Dataset entries:

* * * *

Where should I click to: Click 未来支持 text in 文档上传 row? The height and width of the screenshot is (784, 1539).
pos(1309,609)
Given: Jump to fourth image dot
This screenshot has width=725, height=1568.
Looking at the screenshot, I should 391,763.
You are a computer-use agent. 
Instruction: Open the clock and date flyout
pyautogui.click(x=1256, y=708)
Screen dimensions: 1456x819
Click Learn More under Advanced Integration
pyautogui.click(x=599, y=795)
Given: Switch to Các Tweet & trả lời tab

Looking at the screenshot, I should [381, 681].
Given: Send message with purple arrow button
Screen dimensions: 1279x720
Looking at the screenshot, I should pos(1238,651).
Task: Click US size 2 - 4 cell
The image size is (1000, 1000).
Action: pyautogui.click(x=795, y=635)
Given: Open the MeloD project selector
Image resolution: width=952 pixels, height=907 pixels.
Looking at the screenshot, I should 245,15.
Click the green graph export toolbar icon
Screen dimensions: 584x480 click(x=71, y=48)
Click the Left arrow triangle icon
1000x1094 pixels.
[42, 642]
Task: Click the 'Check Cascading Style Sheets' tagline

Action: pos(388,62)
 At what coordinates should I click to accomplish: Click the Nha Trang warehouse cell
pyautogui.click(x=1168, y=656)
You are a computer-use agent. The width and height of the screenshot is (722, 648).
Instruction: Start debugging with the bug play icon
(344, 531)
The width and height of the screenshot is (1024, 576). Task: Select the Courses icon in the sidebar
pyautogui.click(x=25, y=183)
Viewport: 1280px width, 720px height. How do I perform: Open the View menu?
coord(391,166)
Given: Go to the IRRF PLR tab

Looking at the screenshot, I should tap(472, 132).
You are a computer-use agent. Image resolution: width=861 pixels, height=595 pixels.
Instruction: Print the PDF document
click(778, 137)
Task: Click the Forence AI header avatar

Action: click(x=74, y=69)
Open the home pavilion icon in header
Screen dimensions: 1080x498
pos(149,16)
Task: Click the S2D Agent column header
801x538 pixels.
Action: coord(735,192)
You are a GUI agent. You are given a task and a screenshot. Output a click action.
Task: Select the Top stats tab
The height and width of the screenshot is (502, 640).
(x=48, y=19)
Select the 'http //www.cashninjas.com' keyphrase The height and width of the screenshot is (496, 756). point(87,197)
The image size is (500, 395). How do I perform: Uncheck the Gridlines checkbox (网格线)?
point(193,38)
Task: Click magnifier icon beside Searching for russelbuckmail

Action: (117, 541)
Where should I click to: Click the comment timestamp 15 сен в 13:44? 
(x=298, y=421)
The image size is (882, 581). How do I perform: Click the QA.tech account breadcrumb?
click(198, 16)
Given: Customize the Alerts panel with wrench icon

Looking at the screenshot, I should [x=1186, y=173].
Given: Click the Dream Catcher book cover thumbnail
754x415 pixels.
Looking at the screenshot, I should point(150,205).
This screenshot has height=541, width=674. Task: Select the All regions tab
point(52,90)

* * * *

→ **What to produce**
Check each line of the entries above, and show every one holding the word "computer".

→ **Your response**
You are a computer-use agent. 
You are a computer-use agent. The width and height of the screenshot is (722, 648).
You are a computer-use agent. Image resolution: width=861 pixels, height=595 pixels.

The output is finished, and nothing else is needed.